For me, every summer, it's going to be different. I'm going to do the things that I find fulfilling, and I'm going to stop wasting my time with things that don't advance my development as a human being - either intellectually or morally. I'm going to write some college recs before they pile up for the year. And I'm going to focus on designing games, not playing them on my phone or XBox. One summer it was Fallout 3. The next summer it was Fallout 3 - again. This summer it was Marvel's Future Fight, a freemium game about tapping your thumb on your phone to kill bad guys so that you can earn credits to upgrade your hero to kill harder-to-kill bad guys. I played for almost a month (I know because you unlock stuff each day you play!) During that time, I got Captain America to Level 40!
|Good work, soldier!|
In order to do that, I spent about 3 to 4 hours a day playing. That means I spent somewhere in the neighborhood of 100 hours tapping my thumb on a screen to make Steve Rogers punch bad guys. Those 100 hours were time that I wasn't reading, watching something worth watching on TV (sup, The Wire?), designing games, or writing wonderful articles for you, my sweet internet. Hell, it isn't even time spent playing great games that could teach me about great, streamlined game design (sup, Lanterns and Seven 7s?). I wasted 100 hours of my summer.
I started the summer by reading articles about how to maximize productivity and/or break out of bad habits. No screen time until you've done 45 minutes of reading, done half an hour of chores, etc. If it works for kids, it would work for me, right? I didn't bother implementing it - because, ultimately, I'm not big on setting up rules. I've used checklists before, but those wind up making me feel scattered. And so, I've played 100 hours of a game on my phone. That's at least six books I didn't read - at least one game I didn't design.
My problem is that as soon as I get bored, I tend to reach for my phone - or pop on Facebook - or something that I can just do for "a few minutes" (that then turns into a few hours). But, boredom actually makes you more creative and more likely to engage in "more meaningful behavior". And, a few days after I read those articles and thought about the hours that I wasted on Marvel Future Fight, I deleted the game. And the following day, I came up with good ideas for two games, one of which is already a playable prototype that I'll be pitching at GenCon.
I've also been watching The Wire this summer, which is eye-opening given the state of affairs in Baltimore over the past year (but that's another story completely), and in the second season, one of the characters is bemoaning the loss of jobs in the area and says, talking about the American people as a whole, "We used to make [things] in this country, build [things]."

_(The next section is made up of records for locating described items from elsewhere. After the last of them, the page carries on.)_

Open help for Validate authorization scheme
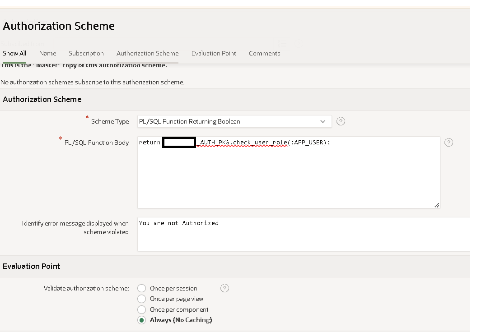 (x=224, y=288)
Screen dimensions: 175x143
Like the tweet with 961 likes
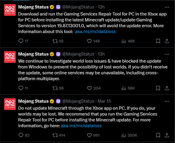click(90, 135)
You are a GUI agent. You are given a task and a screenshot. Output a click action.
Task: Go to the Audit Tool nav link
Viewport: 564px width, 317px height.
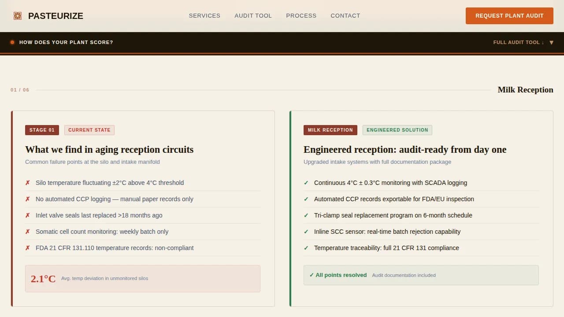253,16
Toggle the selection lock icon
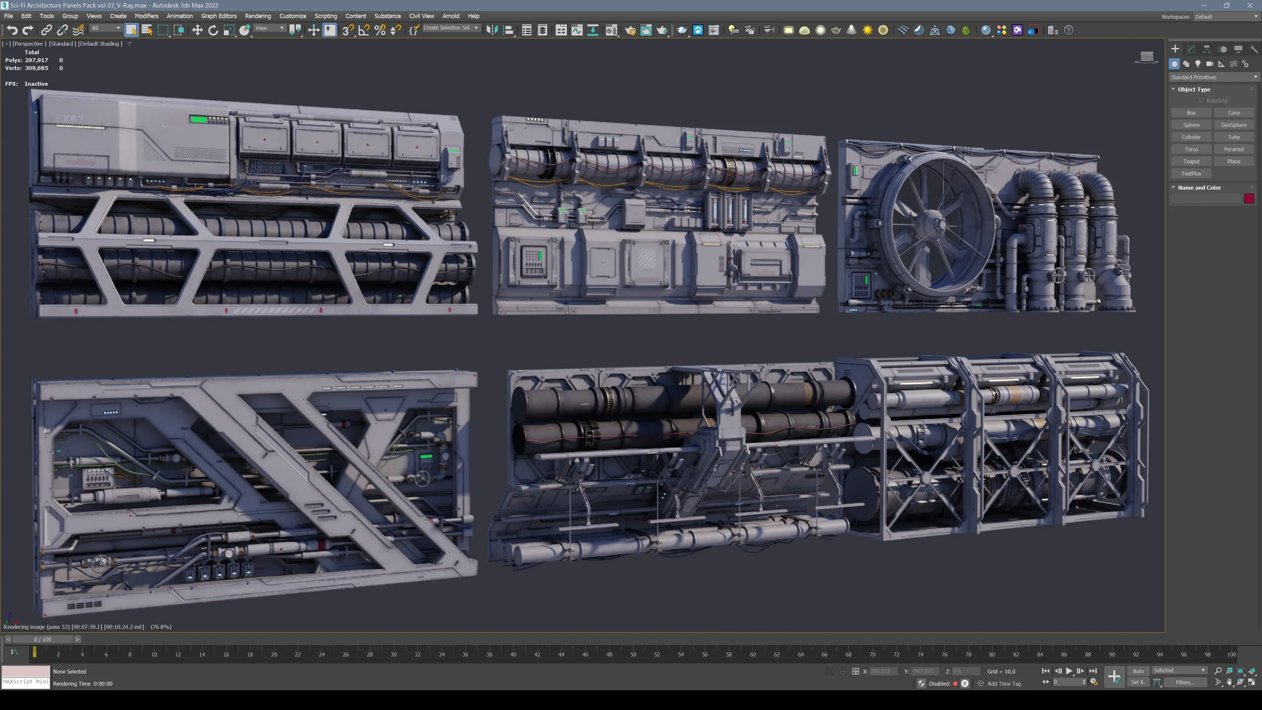 tap(842, 672)
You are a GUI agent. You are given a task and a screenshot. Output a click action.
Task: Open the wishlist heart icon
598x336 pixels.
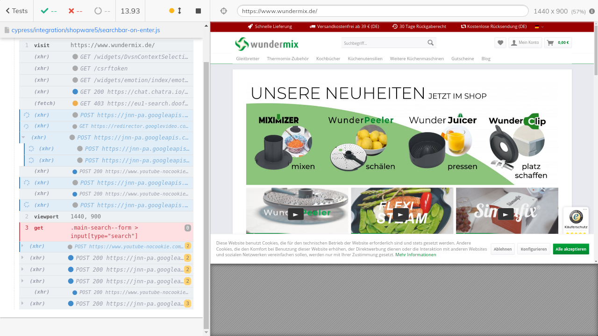point(500,42)
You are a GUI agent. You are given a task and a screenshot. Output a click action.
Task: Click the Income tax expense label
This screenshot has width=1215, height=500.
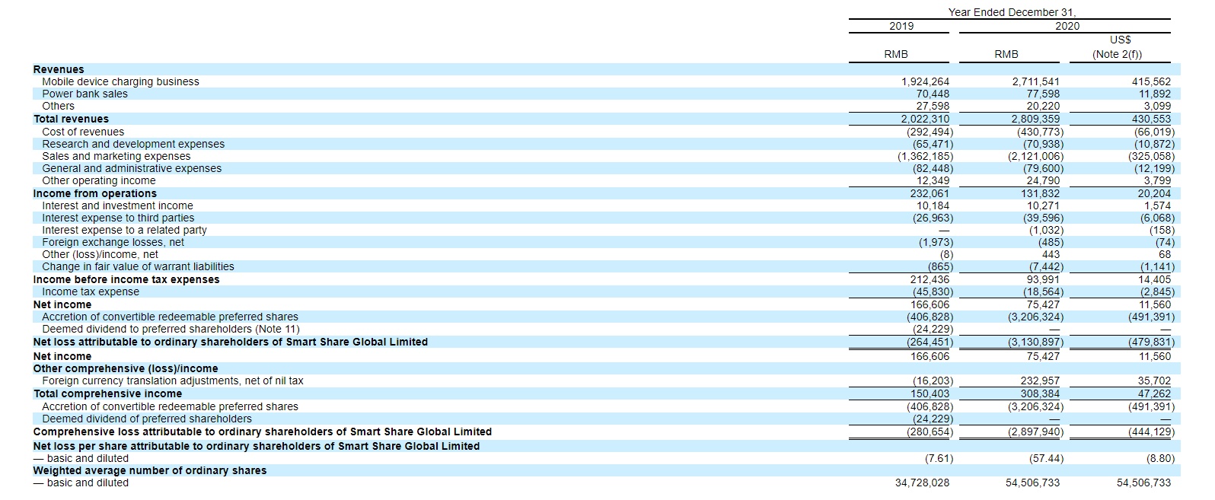click(x=91, y=291)
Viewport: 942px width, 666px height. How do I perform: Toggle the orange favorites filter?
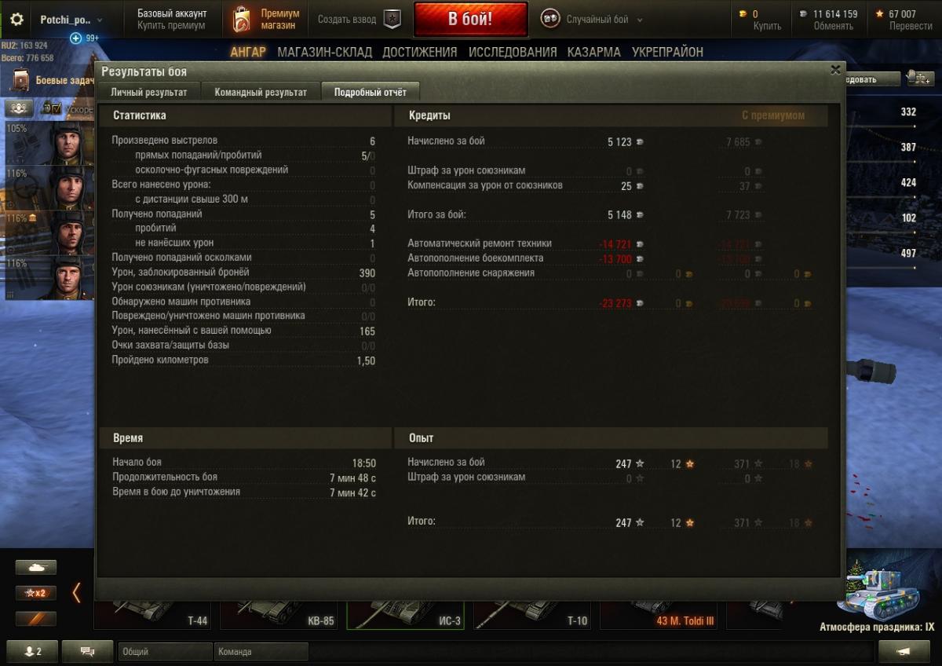tap(36, 619)
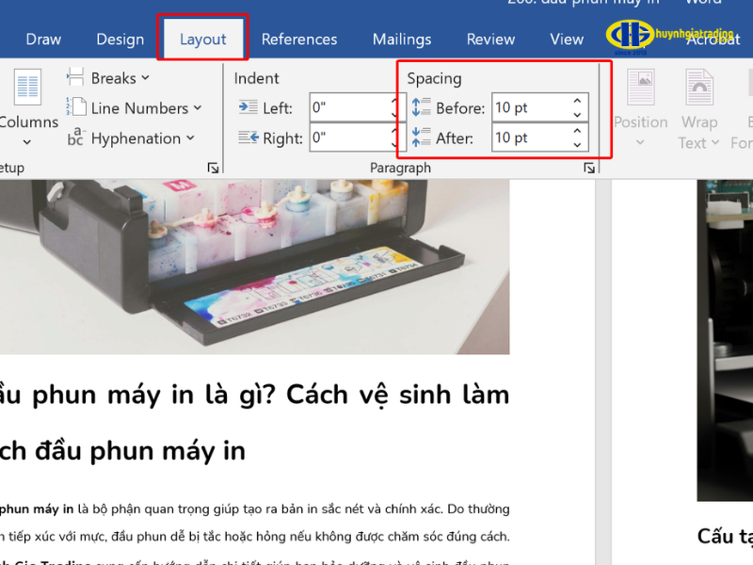Expand the Line Numbers dropdown

(198, 107)
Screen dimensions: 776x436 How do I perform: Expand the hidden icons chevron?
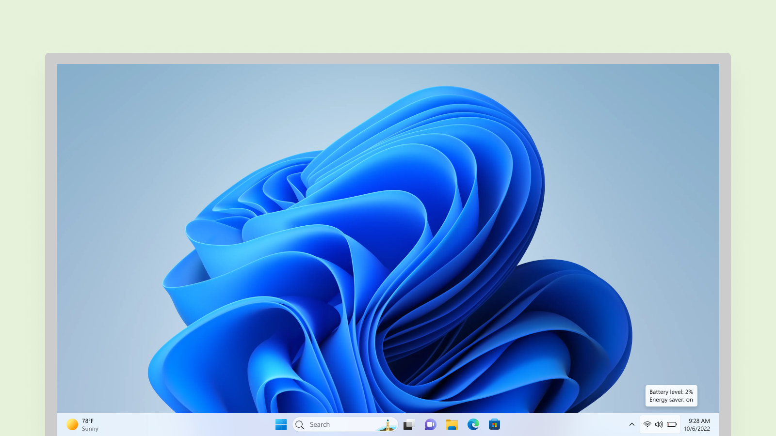pyautogui.click(x=631, y=424)
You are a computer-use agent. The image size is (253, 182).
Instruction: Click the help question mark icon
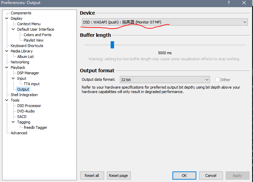point(228,3)
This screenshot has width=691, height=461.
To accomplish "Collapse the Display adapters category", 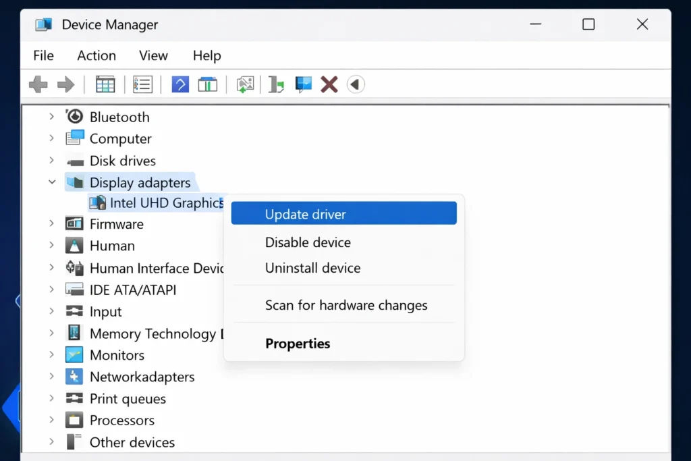I will (x=52, y=182).
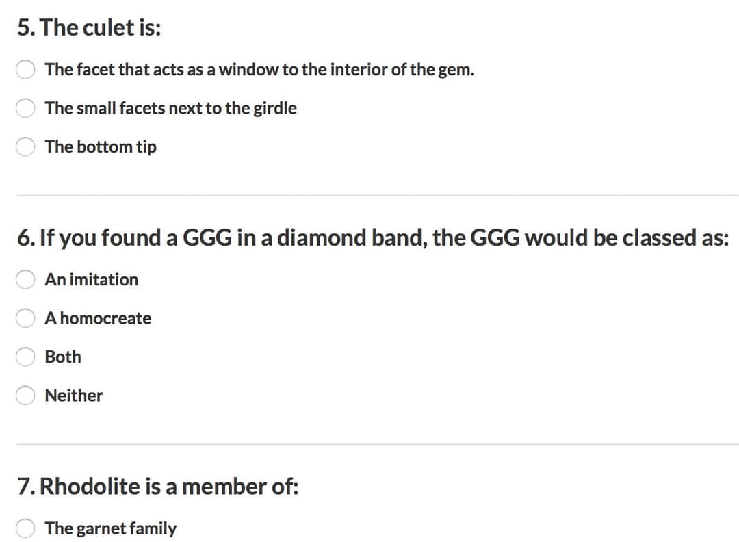Click the "The garnet family" label text
The image size is (739, 542).
(x=110, y=528)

And just to be clear, this isn't a diatribe about how our culture is going to die because games on your phone, you darn kids. This isn't some Puritan-influenced rant about the value of productivity, some Jeb Bush nonsense about how we all just need to work harder. I'm talking about making time to read books and create boardgames, people. If I had ancestors who came over on the Mayflower, they'd be rolling in their graves right now. Luckily, I don't.
|"YES!! This one doesn't say 'Levandowski' either!"|
What I'm trying to say is that we have become a culture of consumers, not creators on the whole. Creating something is hard. You work on something for ten hours, fifty hours, two hundred hours, and maybe you have a product at the end, maybe you don't. I've put hours and hours into games that didn't go anywhere. When it comes to consuming things, though, they're made to give you a feeling of satisfaction. When Cap levels up, the screen flashes, "LEVEL UP!" pops up in the corner of the screen, and I get a little rush of dopamine. Good for me.
But for all of the time that I've spent on a creative project that didn't pan out - the unlistenable electronic music I made early in high school, the unreadable novel I wrote at the end of high school - I don't feel like I wasted that time. I have nothing to show for it, but it developed me as a creative person.
So, to wrap up this rambling rant of a post in some sort of helpful fashion, if you want to be a better [insert noun phrase associated with whatever you want do], here are my suggestions:
- Get rid of anything you're obsessed with consuming. If you're like me, anything you tell yourself about limits that you'll be able to impose on yourself or stories you tell yourself about how you're different from what research says - that's all just a lie.
- Give yourself permission to be bored. Those times when your brain is telling you to find something to do are the best times to tell your brain to just wander and think.
- Start creating something. Right now.